#### LESETEXT ####

1998 gründete Mark Linskey mit ein paar Kumpels die HUDSON FALCONS. Seitdem hat die Band aus New Jersey etwa 800 Shows gespielt und über 30 Mitglieder verschlissen. Nach den ersten beiden Alben „Desperation And Revolution“ und „For Those Whose Hearts And Souls Are True“ erschien dann kürzlich „La Famiglia“, bis zum Zeitpunkt des Interviews nur in Eigenproduktion. Eine Band, die in Oi!-Kreisen unterwegs ist, Bruce Springsteen als ihren größten Einfluss nennt und auf ihrer Webseite neben Links zu zahlreichen Gewerkschaftsorganisationen auch einen zu Amnesty International hat, bietet doch ausreichend Fragepotenzial. Das Interview mit Mark führte ich nach dem Konzert der Falcons in Koblenz.

#### DATENTEIL ####

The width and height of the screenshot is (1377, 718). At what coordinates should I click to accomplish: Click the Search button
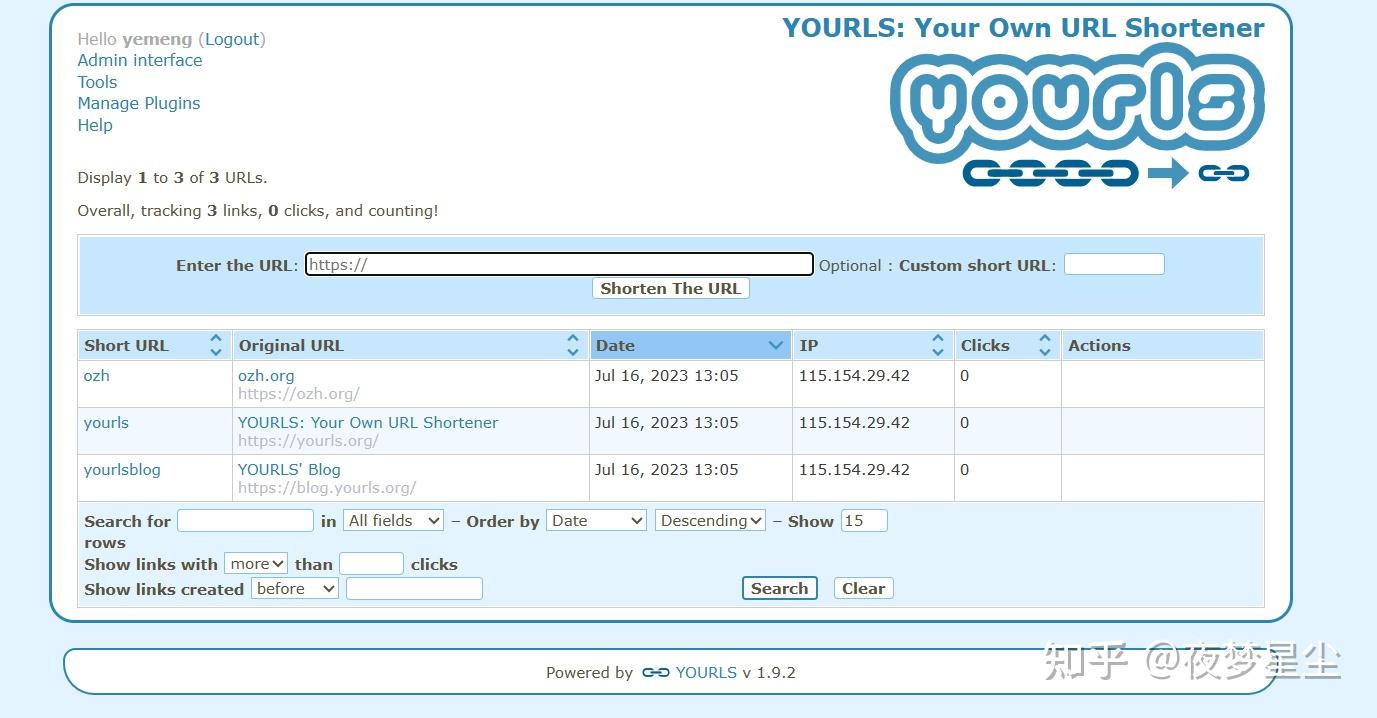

####

### AUFGABEN
[A] Bitte schreiben Sie aus dem Text über die Hudson Falcons die Passage von „1998 gründete Mark“ bis „Falcons in Koblenz.“ wortgetreu ab.
[B] In welcher Stadt wurde laut dem Text über die Hudson Falcons das Interview mit Mark geführt?
[C] Führen Sie den Text über die Hudson Falcons im Anschluss an seinen letzten Satz weiter.

### LÖSUNGEN
[A]
1998 gründete Mark Linskey mit ein paar Kumpels die HUDSON FALCONS. Seitdem hat die Band aus New Jersey etwa 800 Shows gespielt und über 30 Mitglieder verschlissen. Nach den ersten beiden Alben „Desperation And Revolution“ und „For Those Whose Hearts And Souls Are True“ erschien dann kürzlich „La Famiglia“, bis zum Zeitpunkt des Interviews nur in Eigenproduktion. Eine Band, die in Oi!-Kreisen unterwegs ist, Bruce Springsteen als ihren größten Einfluss nennt und auf ihrer Webseite neben Links zu zahlreichen Gewerkschaftsorganisationen auch einen zu Amnesty International hat, bietet doch ausreichend Fragepotenzial. Das Interview mit Mark führte ich nach dem Konzert der Falcons in Koblenz.

[B] In Koblenz, nach dem Konzert der Falcons.

[C]
Das war Anfang Juni. Kurze Zeit später unterschrieb die Band beim US-Label Street Anthem, was uns leicht beunruhigte, denn in deren Web-Shop finden sich neben Tonträgern von Bands wie den LOS FASTIDIOS, OI POLLOI oder den ANGELIC UPSTARTS eben auch solche von Bands, mit denen sich große Teile der Ox-Gemeinde wohl weitaus weniger anfreunden können, zum Beispiel ULTIMA THULE, AMERICAN STATIC (Besprechung Ox #60), ALMIGHTY LUMBERJACKS OF DEATH (Besprechung Ox #61) und CONDEMNED 84. Da Mark Linskey mir keinesfalls den Eindruck machte, dass man ihn in irgendeiner Form dem rechten Lager zuordnen könnte, fragte ich nochmal per eMail bei ihm nach, wie denn dieser Deal zustande kam. Wo er im Interview bei einigen Fragen noch um einen neutralen oder unpolitischen Eindruck bemüht war, machte er mir jetzt in einer ausführlichen Antwortmail eindeutig seine linke Einstellung klar. Das reichte mir allerdings nicht, denn ich war ohnehin eher um die Einstellung der Street Anthem-Leute besorgt. Also nahm ich auch noch mit Jason von Street Anthem Kontakt auf. Dessen Antwort fiel zwar weitaus kürzer aus, aber auch prägnanter: „We are definitely not a right wing label!“. Er lege wohl großen Wert darauf, nicht mit eindeutig rechten Bands in Verbindung gebracht zu werden, habe aber mit – für unsere Begriffe übertrieben – patriotischen Bands nicht ein so großes Problem, da ja auch die andere Seite im Web-Shop vertreten sei. Das legt mal wieder die Vermutung nahe, dass in den USA anders zwischen Rassismus/Fachismus auf der einen Seite und Patriotismus auf der anderen Seite differenziert wird als bei uns. Im Endeffekt wäre es aber Unsinn, aufgrund solcher Definitionsunterschiede eine Band wie die HUDSON FALCONS, die eben doch nicht unpolitisch, sondern links ist, nicht mehr zu unterstützen. Daher nach einigem Hin und Her hier jetzt endlich das Interview.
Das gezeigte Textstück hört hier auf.